Lord Byron apparently was born with a clubfoot. I know this because I attended a poetry reading last weekend in which a poem about Lord Byron’s clubfoot was read to much hilarity. The poem was clearly over-the-top, intended to illicit humor from the audience, and contained a refrain that went something like, “His foot, his foot, his awful gimpy foot.” Each time the poet repeated the refrain, his voice grew deeper, more obnoxious, clearly begging for a laugh.
I sat in the audience and glared. I was born with bilateral clubbed feet, treated at first with stretching and casts, then with surgery and braces.

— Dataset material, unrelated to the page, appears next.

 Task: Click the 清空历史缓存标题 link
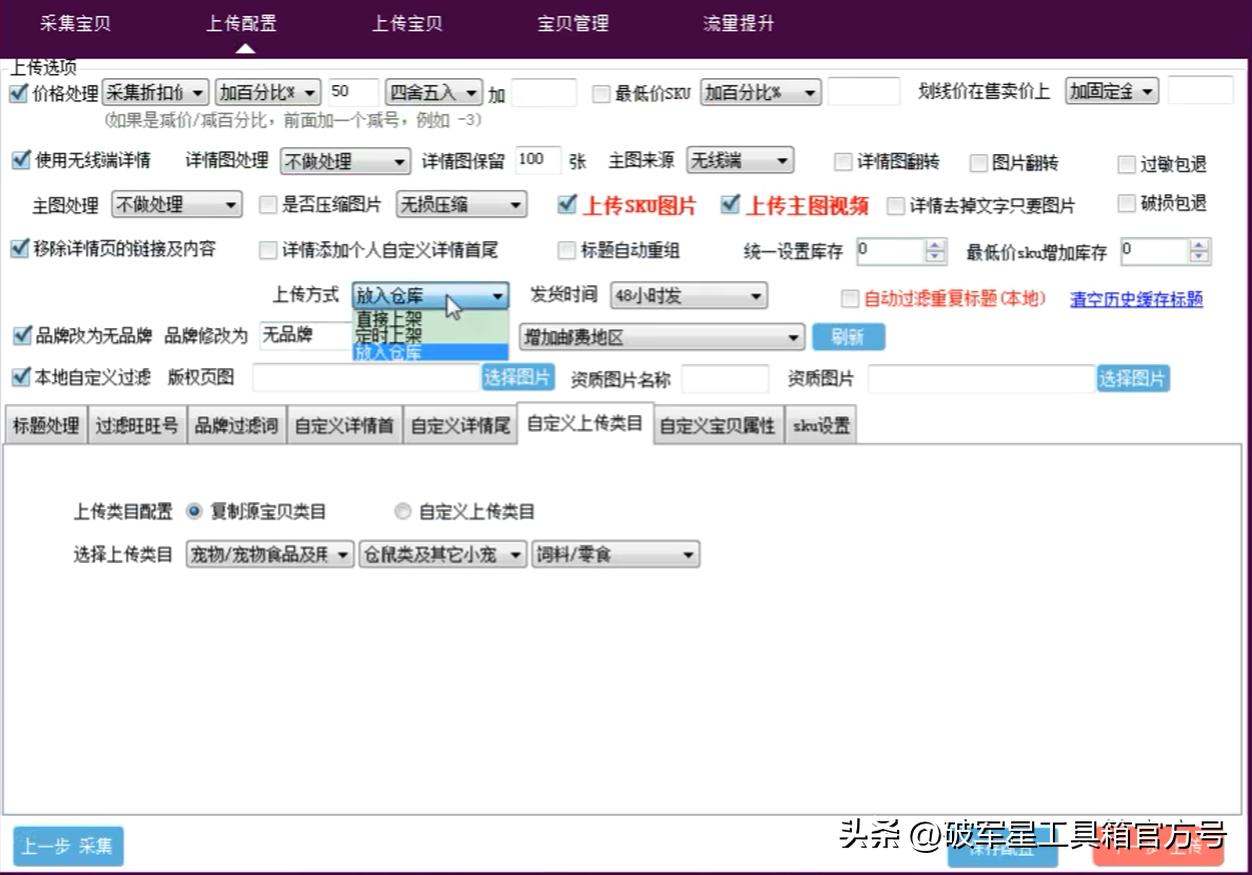pyautogui.click(x=1136, y=299)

I have long scars on my heels where doctors finally surgically lengthened my Achilles tendons, and small round scars below each ankle where pins were inserted to hold each foot in a stretched position. As a child, friends mocked me for my scars, and even as an adult, strangers still stop me in the street to ask about them.

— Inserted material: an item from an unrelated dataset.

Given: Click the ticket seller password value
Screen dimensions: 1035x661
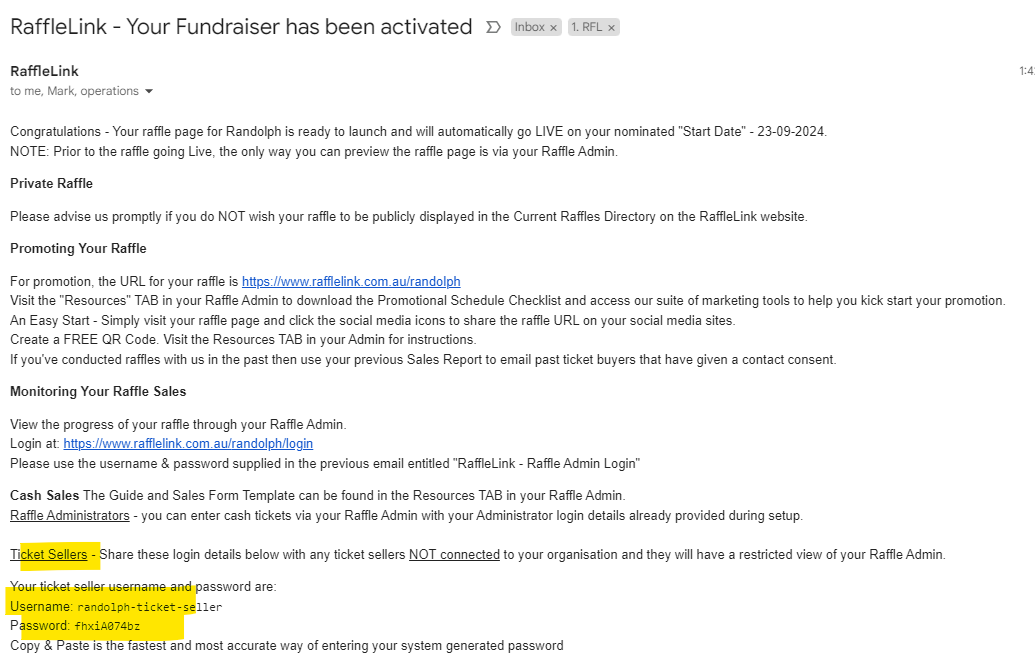Looking at the screenshot, I should 107,626.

I knew the poet wasn’t trying to make a political statement, wasn’t trying to make me uncomfortable, but I also know that clubfeet are incredibly common—one baby in 1,000 is born with clubfeet. And most of those babies will grow into perfectly healthy, active lives. Proof? Kristy Yamaguchi and Mia Hamm.
Of course, Lord Byron didn’t have a plethora of treatment options and apparently suffered tremendously because of his clubfoot-induced limp. Just as people born without access to medical care still have limited options. To me, this isn’t something about which to laugh. Rather, it’s a reason to reflect again upon the ways in which “normal” and “abnormal” are culturally constructed, how the inevitability and normalcy of disability are carefully hidden, how “normal” bodies are privileged, how a clubfoot is still a mark of defect, humor, and shame.

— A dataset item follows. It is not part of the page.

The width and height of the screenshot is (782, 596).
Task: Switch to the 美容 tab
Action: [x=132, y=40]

Remember, clubfoot is common among newborns—some 7 million of the world’s people were born with at least one clubfoot. So clubfoot is a more common “condition” than being a billionaire (there are only about 1200 billionaires globally). What if we conceived of clubfoot as a normal variation of human physiology, and of billionaires as abnormal and defective? How would our thinking change then?
If we lived in a culture in which disability wasn’t openly ridiculed, treated as inconvenient, or used to other, then maybe the poem would have been funnier to me. But we don’t. So when a poet stands on stage and openly mocks a physical condition, openly shames another person for his walking gait, it’s challenging for me to find humor in the situation.
Instead of laughing, I glared. Instead of laughing, I thought about my scars, my tendons, thought about resiliency, how many variations of the body exist. Instead of laughing, I wondered how many in the audience had visible or invisible disabilities, how many would be considered “abnormal” by someone else, by someone else’s measuring stick. Instead of laughing, I thought about Lord Byron, wished we could have swapped stories of our feet, our feet, our crippled, ugly, mangled, grotesque feet.
I hoped that you had confronted the ignoramus by showing him the scars & explaining the pain involved so that he may have worked additional lines that dealt with that respect in future presentations of the piece. Then followed up with a kick in his posterior that exhibited your final point of view.
LikeLike
I attended the same reading. And I was horrified by this poem. And by the audience’s lack of awareness. When it began, I hoped that the poet would perhaps lift the level of his humour and play on the language of meter and disability. But no. It was just unbelievable. And it kept coming.
Perhaps, the poet thought that the unsubtlety of his poetry and the utter classlessness, ignorance and prejudice of his refrain brought to life the presence of a disabled body. But I found that it only revealed him to be as unsophisticated as his ditty.
The introducer hailed his collection as “a long time coming.” Seriously not worth the wait.
LikeLike
I suppose poets are as culturally diverse as the rest of us work-a-day schmucks, but I like to think that they’re maybe a tad more sensitive. Did the poet notice your glares? Did he ask you about them afterwards?